Closed wks closed 7 months ago
I think we had some discussion about soft reference in https://github.com/mmtk/mmtk-core/pull/564#issuecomment-1097453686 and https://github.com/mmtk/mmtk-core/pull/564#pullrequestreview-940369329. At that time, we concluded it was fine to not transitively trace soft references.
So the actual issue is that we add more soft references to the soft reference list. They are not scanned, and not retained, but we attempt to forward those references. Is this understanding correct?
I think we had some discussion about soft reference in #564 (comment) and #564 (review). At that time, we concluded it was fine to not transitively trace soft references.

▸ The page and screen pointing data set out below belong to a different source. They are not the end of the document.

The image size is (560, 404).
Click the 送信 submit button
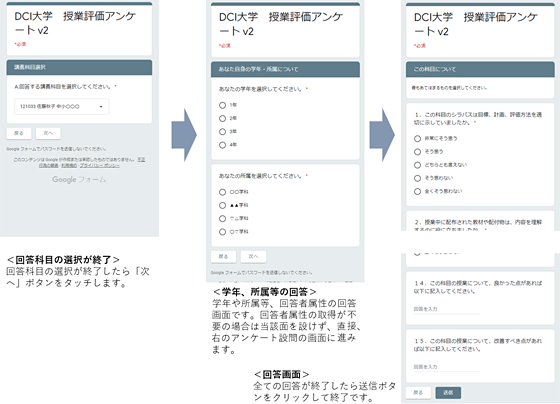point(448,393)
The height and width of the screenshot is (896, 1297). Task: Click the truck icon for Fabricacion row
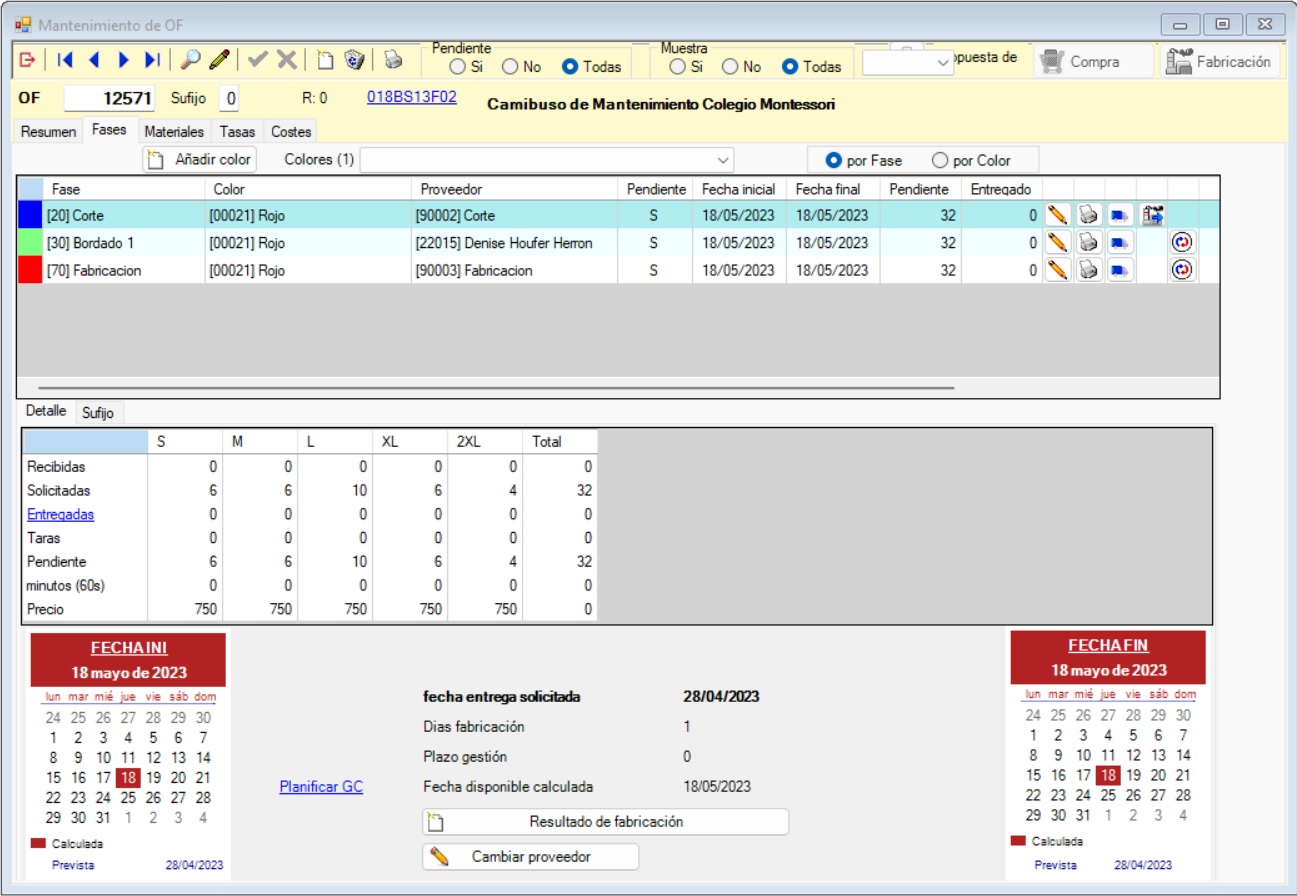1120,270
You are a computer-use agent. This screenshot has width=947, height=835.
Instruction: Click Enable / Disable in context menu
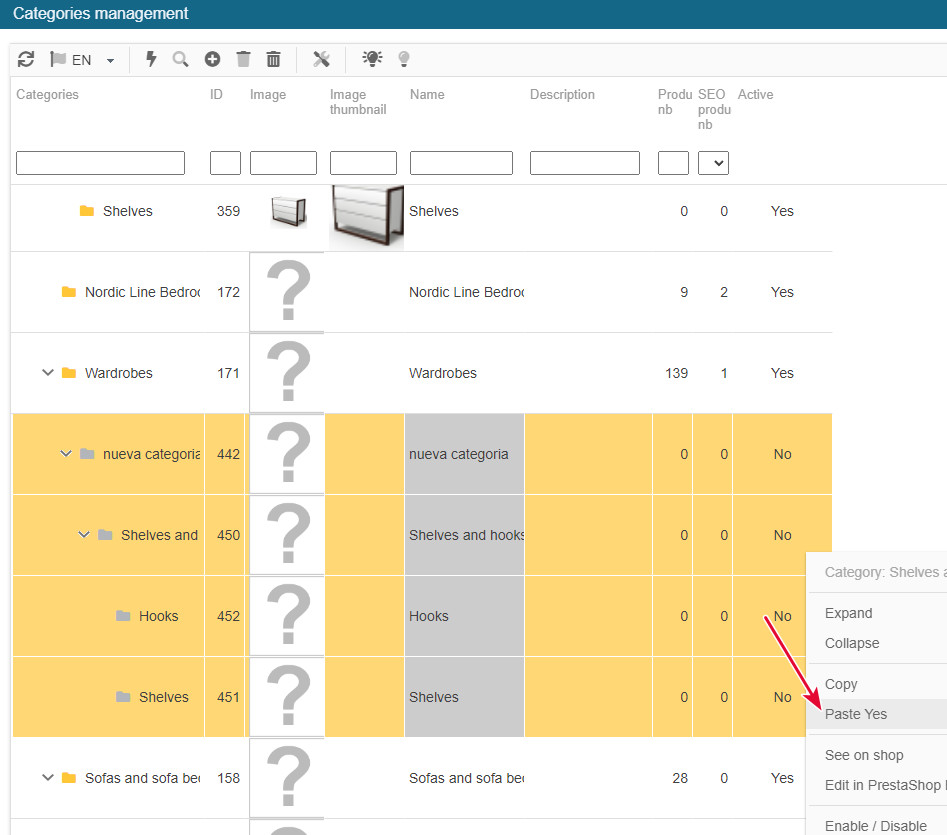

Yes. The Java API allows different policies for retaining SoftReference
to be implemented. It's OK not to retain transitively reachable SoftReference
.
So the actual issue is that we add more soft references to the soft reference list. They are not scanned, and not retained, but we attempt to forward those references. Is this understanding correct?
Exactly. They should either be retained or cleared, but it's currently neither. And we attempted to forward the referent (The SoftReference
itself is safe to forward because it is marked as an ordinary object, but not scanned, yet.) which is not marked.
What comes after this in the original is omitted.